Here is a dataframe:

+----+----------------------------------------------------------------------------------------------------------------------------------------------------------------------------------------------------------------------------------------------------------------------------------------------------------------------------------------------------------------------------------------------------------------------------------------------------------------+------+-----------+
|id  |actions                                                                                                                                                                                                                                                                                                                                                                                                                                                         |clicks|spend      |
+----+----------------------------------------------------------------------------------------------------------------------------------------------------------------------------------------------------------------------------------------------------------------------------------------------------------------------------------------------------------------------------------------------------------------------------------------------------------------+------+-----------+
|d353|[{"action_type":"key1","value":"55"}, {"action_type":"key2","value":"1"}, {"action_type":"key3","value":"56"}, {"action_type":"key4","value":"56"}, {"action_type":"key5","value":"16"}, {"action_type":"key8","value":"12"}, {"action_type":"key12","value":"8"}, {"action_type":"key10","value":"12"}, {"action_type":"key19","value":"12"}]                                                                                                                  |8     |835        |
|d353|[{"action_type":"key1","value":"50"}, {"action_type":"key2","value":"1"}, {"action_type":"key4","value":"51"}, {"action_type":"key3","value":"51"}, {"action_type":"key5","value":"2"}]                                                                                                                                                                                                                                                                         |7     |582        |
|d353|[{"action_type":"key1","value":"38"}, {"action_type":"key3","value":"38"}, {"action_type":"key4","value":"38"}, {"action_type":"key5","value":"6"}, {"action_type":"key8","value":"5"}, {"action_type":"key12","value":"5"}, {"action_type":"key10","value":"5"}, {"action_type":"key19","value":"5"}]                                                                                                                                                          |6     |205        |
|56df|[{"action_type":"key1","value":"58"}, {"action_type":"key2","value":"2"}, {"action_type":"key3","value":"60"}, {"action_type":"key4","value":"60"}, {"action_type":"key5","value":"23"}, {"action_type":"key8","value":"11"}, {"action_type":"key11","value":"10"}, {"action_type":"key10","value":"11"}, {"action_type":"key19","value":"11"}]                                                                                                                 |15    |169        |
|56df|[{"action_type":"key1","value":"3"}, {"action_type":"key4","value":"3"}, {"action_type":"key3","value":"3"}, {"action_type":"key5","value":"2"}, {"action_type":"key8","value":"25"}, {"action_type":"key11","value":"1"}, {"action_type":"key10","value":"25"}, {"action_type":"key19","value":"25"}]                                                                                                                                                          |1     |139        |
|1f6f|[{"action_type":"key1","value":"37"}, {"action_type":"key4","value":"37"}, {"action_type":"key3","value":"37"}, {"action_type":"key5","value":"3"}, {"action_type":"key8","value":"1"}, {"action_type":"key10","value":"1"}, {"action_type":"key19","value":"1"}]                                                                                                                                                                                               |9     |939        |
+----------------------------+----------------------------------------------------------------------------------------------------------------------------------------------------------------------------------------------------------------------------------------------------------------------------------------------------------------------------------------------------------------------------------------------------------------------------------------+------+-----------+

I would like to have all 3 columns aggregated by id.

The issue is that I don't see how to do that on the "actions" column which is a string.
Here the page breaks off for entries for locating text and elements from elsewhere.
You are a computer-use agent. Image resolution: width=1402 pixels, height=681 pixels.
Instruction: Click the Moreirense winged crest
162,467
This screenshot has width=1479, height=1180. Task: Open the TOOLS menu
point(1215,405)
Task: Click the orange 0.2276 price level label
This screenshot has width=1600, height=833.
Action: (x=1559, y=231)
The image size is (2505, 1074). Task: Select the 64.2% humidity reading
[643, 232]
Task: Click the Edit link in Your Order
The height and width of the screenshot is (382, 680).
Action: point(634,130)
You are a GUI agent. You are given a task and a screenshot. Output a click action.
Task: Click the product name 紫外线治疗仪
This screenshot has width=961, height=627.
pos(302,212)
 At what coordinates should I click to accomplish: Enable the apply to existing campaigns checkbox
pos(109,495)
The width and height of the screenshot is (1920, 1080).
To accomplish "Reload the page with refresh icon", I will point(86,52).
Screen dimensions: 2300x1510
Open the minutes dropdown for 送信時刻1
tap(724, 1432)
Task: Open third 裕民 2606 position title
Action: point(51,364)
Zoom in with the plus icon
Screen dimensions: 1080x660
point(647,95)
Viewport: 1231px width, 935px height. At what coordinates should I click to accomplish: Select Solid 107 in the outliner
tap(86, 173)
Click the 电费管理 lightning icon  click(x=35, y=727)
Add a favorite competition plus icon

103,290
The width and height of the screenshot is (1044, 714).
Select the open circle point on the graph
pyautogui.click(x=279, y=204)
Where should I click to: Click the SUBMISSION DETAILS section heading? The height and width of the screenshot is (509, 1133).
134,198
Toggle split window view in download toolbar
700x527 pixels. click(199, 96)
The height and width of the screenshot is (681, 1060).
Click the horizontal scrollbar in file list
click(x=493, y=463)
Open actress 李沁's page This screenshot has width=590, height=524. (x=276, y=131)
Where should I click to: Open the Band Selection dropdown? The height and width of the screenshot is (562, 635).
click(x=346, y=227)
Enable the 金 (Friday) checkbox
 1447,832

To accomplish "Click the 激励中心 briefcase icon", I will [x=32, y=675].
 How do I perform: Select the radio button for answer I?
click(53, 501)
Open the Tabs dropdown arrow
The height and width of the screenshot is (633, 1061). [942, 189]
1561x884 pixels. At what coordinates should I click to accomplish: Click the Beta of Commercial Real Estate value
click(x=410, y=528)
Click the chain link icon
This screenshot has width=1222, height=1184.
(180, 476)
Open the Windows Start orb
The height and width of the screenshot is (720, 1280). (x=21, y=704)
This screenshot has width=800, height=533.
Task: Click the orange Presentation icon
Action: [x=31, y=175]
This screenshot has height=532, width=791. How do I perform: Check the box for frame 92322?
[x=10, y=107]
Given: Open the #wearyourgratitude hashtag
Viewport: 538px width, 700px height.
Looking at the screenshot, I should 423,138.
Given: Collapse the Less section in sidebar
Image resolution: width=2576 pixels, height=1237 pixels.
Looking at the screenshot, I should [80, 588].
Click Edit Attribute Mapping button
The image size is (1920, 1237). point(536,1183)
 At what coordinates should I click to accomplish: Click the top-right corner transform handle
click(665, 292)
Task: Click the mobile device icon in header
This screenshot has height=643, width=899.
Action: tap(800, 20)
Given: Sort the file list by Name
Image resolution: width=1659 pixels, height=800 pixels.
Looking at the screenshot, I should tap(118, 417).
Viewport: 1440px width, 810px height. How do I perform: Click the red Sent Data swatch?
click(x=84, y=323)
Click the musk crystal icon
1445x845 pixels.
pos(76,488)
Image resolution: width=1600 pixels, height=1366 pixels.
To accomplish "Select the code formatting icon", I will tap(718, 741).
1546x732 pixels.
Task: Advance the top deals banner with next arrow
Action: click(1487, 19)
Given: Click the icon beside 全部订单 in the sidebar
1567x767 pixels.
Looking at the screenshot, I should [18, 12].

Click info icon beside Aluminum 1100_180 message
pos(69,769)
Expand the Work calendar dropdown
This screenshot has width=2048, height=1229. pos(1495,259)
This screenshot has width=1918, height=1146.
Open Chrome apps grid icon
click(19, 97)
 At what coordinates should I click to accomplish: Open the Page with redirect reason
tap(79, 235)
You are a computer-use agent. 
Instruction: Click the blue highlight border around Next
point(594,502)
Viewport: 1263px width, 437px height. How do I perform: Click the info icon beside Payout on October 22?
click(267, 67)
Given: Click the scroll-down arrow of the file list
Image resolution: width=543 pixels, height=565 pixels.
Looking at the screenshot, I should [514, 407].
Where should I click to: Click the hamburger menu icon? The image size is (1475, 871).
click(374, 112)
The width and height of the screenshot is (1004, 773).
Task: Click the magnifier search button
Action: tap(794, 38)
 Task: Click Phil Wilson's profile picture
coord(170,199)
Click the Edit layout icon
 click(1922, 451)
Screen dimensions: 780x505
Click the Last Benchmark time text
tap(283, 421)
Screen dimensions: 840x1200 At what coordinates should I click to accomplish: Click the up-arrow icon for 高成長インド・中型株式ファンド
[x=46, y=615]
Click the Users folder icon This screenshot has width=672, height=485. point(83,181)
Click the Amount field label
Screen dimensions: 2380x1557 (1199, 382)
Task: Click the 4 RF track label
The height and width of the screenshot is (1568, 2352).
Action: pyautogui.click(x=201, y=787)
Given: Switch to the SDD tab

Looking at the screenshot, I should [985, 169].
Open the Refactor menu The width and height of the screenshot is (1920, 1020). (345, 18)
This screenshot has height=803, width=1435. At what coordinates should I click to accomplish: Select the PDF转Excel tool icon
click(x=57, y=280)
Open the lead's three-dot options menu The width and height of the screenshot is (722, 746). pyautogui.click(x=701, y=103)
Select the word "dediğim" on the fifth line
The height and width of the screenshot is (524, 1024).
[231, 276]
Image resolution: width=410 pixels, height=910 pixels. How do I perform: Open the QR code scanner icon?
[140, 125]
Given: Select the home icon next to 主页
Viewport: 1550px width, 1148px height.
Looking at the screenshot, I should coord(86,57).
And also there is not an equal number of elements in that array. I want to have it aggregated by value, but to keep it at the end like a string since I will write that data frame to a database table

Here is a schema:

from pyspark.sql import SparkSession
spark = SparkSession.builder.appName('SparkByExamples.com').getOrCreate()

df = spark.read.parquet("actions.parquet")
df.printSchema()
root
 |-- id: string (nullable = true)
 |-- actions: string (nullable = true)
 |-- clicks: integer (nullable = true)
 |-- spend: integer (nullable = true)

Expected result:

|id  |actions                                                                                                                                                                                                                                                                                                                                                 |clicks |spend      |
+----+--------------------------------------------------------------------------------------------------------------------------------------------------------------------------------------------------------------------------------------------------------------------------------------------------------------------------------------------------------+-------+-----------+
|d353|[{"action_type":"key1","value":"143"}, {"action_type":"key2","value":"40"}, {"action_type":"key3","value":"145"}, {"action_type":"key4","value":"145"}, {"action_type":"key5","value":"24"}, {"action_type":"key8","value":"23"}, {"action_type":"key12","value":"13"}, {"action_type":"key10","value":"17"}, {"action_type":"key19","value":"17"}]     |21     |1622       |
|56df|[{"action_type":"key1","value":"61"}, {"action_type":"key2","value":"2"}, {"action_type":"key3","value":"63"}, {"action_type":"key4","value":"63"}, {"action_type":"key5","value":"25"}, {"action_type":"key8","value":"36"}, {"action_type":"key11","value":"12"}, {"action_type":"key10","value":"36"}, {"action_type":"key19","value":"36"}]         |16     |308        |
|1f6f|[{"action_type":"key1","value":"37"}, {"action_type":"key3","value":"37"}, {"action_type":"key4","value":"37"}, {"action_type":"key5","value":"3"}, {"action_type":"key8","value":"1"}, {"action_type":"key10","value":"1"}, {"action_type":"key19","value":"1"}]                                                                                       |9      |939        |
+----+--------------------------------------------------------------------------------------------------------------------------------------------------------------------------------------------------------------------------------------------------------------------------------------------------------------------------------------------------------+-------+-----------+

Could you please point me in the right direction?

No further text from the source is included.